**Отрывок текста**:
——————
Меттерних, как и другие европейские государственные деятели 1815 г., полагал, что любая новая угроза европейскому порядку снова придет из Франции, и его внешняя политика была направлена на изгнание призрака Наполеона. Империя Наполеона опиралась на господство французов в Италии и Западной Германии; теперь они сгруппировались под австрийской защитой. Франц не восстановил свой титул императора Священной Римской империи, и его отречение позже приобрело символическое значение. В 1815 г. изменение казалось скорее номинальным, чем реальным. Старый титул был фикцией, которую считали таковой даже Габсбурги. Германская конфедерация, созданная в 1815 г., служила более тесным союзом, чем распавшаяся империя, и Австрия, как председательствующая держава, по-прежнему имела принципиальное право голоса в германских делах. Австрия не отказалась от главенства Германии в 1815 г. Скорее наоборот: она доказала свой германский характер, хотя и воспринимала Пруссию как вторую великую державу в Германии; это партнерство состояло в том, что Пруссия выполняла работу, а Австрия пользовалась почестями. Австрия и Пруссия были слишком потрясены Наполеоновскими войнами, чтобы вступать в соперничество; общий страх перед Наполеоном свел их вместе, а общий страх перед Францией и, более того, перед французскими идеями удерживал их вместе целое поколение после Лейпцига и Ватерлоо. Теоретически Австрия и Пруссия объединились для защиты Германии; на практике Австрия оставила главную задачу Пруссии и слишком поздно обнаружила наказание за свою хитрость.

Особой австрийской миссией, chef d’oeuvre (шедевром) дипломатии Меттерниха, была безопасность Италии. Эта задача возникла случайно – благодаря обычному ходу дипломатии XVIII в., посредством которого в 1797 г. Австрия приобрела Венецию в качестве компенсации за австрийские Нидерланды. Венеция и Ломбардия (австрийское приобретение после Войны за испанское наследство) были потеряны для Наполеона и стали королевством Италии; в 1814 г. они вернулись в империю Габсбургов и получили отдельный статус как королевство Ломбардии-Венеции, теперь уже не в качестве отдаленных провинций, а неотъемлемые от существования Австрии. Внешняя политика Австрии сосредоточилась на итальянском вопросе более сорока лет – даже в 1866 г. Италия проиграла Австрии войну против Пруссии. «Итальянской» миссии надлежало стать оправданием Австрии в глазах Европы. Даже связанные с этим неприятности имели свою пользу: они привлекали внимание европейцев к Австрии, как странный недуг привлекает внимание к человеку, в остальном ничем не примечательному. Итальянский вопрос смягчил затруднения Австрии ни в одном дипломатическом кризисе: Англия хотела оградить Италию от Франции, Россия стремилась оградить ее от Англии, поэтому в других вопросах обе страны обращались с Австрией более обходительно. Имелись и более глубокие мотивы упорства австрийцев в Италии. Королевство Ломбардия-Венеция служило последней связью с идеей всемирной империи. Это сделало Австрийскую империю средиземноморской державой и частью Западной Европы и спасло Габсбургов от превращения в чисто немецких князей.
——————
**Исходные данные**:
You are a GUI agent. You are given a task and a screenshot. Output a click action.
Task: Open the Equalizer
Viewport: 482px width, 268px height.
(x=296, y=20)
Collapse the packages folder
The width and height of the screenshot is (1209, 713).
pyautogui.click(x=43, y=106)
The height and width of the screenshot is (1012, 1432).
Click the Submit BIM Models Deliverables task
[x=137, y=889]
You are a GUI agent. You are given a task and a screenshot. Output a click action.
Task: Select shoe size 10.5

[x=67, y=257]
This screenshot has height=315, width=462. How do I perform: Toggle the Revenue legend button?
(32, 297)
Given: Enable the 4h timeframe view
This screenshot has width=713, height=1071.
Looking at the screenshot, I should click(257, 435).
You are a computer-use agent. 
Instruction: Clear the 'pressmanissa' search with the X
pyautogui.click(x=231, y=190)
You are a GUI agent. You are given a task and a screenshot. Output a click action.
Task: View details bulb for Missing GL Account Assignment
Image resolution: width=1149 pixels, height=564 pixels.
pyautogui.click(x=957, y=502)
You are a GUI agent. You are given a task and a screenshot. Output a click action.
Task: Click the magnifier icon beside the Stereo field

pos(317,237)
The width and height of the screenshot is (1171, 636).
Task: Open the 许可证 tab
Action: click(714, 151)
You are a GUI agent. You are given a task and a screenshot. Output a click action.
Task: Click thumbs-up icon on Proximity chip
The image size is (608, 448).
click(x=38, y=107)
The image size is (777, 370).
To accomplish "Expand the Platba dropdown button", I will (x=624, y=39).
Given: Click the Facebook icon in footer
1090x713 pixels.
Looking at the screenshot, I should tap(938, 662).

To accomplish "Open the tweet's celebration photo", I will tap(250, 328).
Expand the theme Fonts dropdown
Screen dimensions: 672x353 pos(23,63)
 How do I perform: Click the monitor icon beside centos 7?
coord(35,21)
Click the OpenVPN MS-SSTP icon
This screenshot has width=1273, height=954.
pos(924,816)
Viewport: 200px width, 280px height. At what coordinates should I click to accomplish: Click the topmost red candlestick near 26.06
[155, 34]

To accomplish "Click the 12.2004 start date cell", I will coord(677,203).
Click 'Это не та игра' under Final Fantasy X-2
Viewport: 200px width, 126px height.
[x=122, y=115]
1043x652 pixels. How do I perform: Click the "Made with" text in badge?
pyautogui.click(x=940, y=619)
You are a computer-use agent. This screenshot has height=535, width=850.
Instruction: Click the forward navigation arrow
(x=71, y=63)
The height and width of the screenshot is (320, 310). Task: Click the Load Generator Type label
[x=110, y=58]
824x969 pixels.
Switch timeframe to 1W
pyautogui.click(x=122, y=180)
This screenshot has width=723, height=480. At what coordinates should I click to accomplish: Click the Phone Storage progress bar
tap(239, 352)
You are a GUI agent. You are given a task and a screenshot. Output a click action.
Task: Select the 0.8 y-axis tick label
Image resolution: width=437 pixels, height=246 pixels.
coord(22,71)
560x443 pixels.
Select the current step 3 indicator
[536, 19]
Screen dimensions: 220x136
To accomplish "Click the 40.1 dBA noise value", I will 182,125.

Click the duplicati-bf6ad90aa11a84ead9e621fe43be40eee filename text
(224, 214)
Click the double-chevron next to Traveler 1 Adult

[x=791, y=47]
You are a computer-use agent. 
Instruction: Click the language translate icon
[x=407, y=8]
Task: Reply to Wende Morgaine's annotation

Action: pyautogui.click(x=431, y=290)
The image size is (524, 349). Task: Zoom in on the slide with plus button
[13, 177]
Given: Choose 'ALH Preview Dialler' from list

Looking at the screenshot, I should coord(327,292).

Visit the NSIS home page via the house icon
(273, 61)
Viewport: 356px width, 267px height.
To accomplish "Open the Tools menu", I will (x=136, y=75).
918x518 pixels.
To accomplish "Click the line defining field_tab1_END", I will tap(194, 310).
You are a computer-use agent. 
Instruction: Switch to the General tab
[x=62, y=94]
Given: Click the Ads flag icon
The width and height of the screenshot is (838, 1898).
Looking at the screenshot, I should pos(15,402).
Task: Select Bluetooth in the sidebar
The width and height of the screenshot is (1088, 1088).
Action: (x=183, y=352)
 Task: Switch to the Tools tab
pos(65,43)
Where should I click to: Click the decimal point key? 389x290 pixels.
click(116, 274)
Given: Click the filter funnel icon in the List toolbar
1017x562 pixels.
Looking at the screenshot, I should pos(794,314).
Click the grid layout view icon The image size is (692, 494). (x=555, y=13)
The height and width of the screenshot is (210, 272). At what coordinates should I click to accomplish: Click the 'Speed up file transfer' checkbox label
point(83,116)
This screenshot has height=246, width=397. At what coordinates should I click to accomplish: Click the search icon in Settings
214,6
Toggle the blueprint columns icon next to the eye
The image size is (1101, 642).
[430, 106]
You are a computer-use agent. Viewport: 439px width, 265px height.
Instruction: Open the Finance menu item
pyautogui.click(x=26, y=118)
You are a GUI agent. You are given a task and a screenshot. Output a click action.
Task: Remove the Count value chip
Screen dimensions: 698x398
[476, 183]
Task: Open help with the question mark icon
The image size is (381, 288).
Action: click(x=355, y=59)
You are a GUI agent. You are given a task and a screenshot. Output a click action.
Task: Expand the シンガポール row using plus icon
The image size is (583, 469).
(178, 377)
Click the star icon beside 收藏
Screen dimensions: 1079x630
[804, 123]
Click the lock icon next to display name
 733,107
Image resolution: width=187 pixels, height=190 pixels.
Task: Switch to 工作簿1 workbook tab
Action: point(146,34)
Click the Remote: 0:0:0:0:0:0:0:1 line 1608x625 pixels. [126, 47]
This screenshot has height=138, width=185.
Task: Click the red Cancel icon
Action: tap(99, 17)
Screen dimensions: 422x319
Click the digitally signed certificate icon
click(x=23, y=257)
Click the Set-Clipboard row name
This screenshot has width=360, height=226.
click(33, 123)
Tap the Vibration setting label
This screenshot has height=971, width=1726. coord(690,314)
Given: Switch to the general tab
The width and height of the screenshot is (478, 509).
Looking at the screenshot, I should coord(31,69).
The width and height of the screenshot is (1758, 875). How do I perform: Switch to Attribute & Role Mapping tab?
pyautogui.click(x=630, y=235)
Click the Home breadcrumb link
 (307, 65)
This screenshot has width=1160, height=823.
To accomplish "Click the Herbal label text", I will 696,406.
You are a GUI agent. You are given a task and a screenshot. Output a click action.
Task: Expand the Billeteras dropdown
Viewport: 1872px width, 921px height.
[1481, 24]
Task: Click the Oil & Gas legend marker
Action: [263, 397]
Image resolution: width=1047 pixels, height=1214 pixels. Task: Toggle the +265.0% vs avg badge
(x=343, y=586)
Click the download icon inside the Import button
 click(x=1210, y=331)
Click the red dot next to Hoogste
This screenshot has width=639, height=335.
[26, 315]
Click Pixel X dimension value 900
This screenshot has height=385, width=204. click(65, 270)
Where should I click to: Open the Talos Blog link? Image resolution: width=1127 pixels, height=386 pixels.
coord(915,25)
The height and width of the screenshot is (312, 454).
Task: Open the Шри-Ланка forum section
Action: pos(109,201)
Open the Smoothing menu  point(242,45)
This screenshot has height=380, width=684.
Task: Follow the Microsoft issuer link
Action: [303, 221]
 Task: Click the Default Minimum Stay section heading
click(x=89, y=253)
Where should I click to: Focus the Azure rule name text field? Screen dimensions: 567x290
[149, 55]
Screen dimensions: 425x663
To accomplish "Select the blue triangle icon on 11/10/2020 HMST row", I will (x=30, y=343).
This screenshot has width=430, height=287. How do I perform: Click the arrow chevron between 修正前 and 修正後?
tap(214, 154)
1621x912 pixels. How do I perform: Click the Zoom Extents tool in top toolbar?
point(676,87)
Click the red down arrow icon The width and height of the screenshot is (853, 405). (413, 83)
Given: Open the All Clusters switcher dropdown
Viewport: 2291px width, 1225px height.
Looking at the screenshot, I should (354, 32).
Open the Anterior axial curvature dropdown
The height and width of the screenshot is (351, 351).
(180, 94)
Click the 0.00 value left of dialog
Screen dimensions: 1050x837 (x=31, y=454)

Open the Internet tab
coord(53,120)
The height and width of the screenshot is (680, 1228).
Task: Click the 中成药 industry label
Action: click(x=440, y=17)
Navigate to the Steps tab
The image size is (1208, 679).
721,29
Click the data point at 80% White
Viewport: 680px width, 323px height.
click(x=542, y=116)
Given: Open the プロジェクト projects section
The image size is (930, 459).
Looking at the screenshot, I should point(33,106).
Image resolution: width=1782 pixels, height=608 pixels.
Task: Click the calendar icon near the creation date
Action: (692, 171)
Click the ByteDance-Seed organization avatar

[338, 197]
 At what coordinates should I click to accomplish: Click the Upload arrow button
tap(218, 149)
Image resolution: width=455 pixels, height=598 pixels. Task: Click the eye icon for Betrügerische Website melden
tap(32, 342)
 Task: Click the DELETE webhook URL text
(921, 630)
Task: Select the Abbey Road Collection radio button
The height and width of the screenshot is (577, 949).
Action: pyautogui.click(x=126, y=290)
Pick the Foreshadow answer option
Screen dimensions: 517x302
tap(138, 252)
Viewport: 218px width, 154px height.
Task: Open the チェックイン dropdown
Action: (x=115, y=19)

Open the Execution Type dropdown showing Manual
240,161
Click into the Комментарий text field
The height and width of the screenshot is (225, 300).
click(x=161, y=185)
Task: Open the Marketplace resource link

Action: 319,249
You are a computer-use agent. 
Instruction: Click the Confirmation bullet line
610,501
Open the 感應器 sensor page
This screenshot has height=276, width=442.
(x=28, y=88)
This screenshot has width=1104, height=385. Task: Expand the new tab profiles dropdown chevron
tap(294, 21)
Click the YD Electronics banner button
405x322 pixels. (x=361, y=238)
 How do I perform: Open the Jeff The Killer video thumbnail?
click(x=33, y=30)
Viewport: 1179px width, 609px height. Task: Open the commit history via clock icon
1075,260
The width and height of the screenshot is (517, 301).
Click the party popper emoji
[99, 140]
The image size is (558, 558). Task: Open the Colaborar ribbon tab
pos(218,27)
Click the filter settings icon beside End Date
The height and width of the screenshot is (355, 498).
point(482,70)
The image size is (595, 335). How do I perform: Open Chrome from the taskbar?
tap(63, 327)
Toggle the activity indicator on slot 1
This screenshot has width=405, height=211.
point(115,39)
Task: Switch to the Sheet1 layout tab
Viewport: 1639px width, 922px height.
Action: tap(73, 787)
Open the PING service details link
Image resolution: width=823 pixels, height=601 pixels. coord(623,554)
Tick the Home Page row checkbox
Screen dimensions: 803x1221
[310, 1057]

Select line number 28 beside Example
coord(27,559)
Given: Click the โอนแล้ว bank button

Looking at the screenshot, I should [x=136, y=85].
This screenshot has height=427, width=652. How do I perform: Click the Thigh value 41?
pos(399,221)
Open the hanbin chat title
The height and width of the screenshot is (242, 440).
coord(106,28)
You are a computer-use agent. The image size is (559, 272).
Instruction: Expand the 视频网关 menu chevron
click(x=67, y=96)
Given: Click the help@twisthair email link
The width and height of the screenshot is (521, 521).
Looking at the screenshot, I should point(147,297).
——————
Когда Австрия приобрела Венецию и что она за это уступила, согласно отрывку о внешней политике Меттерниха?

В 1797 году, в качестве компенсации за австрийские Нидерланды.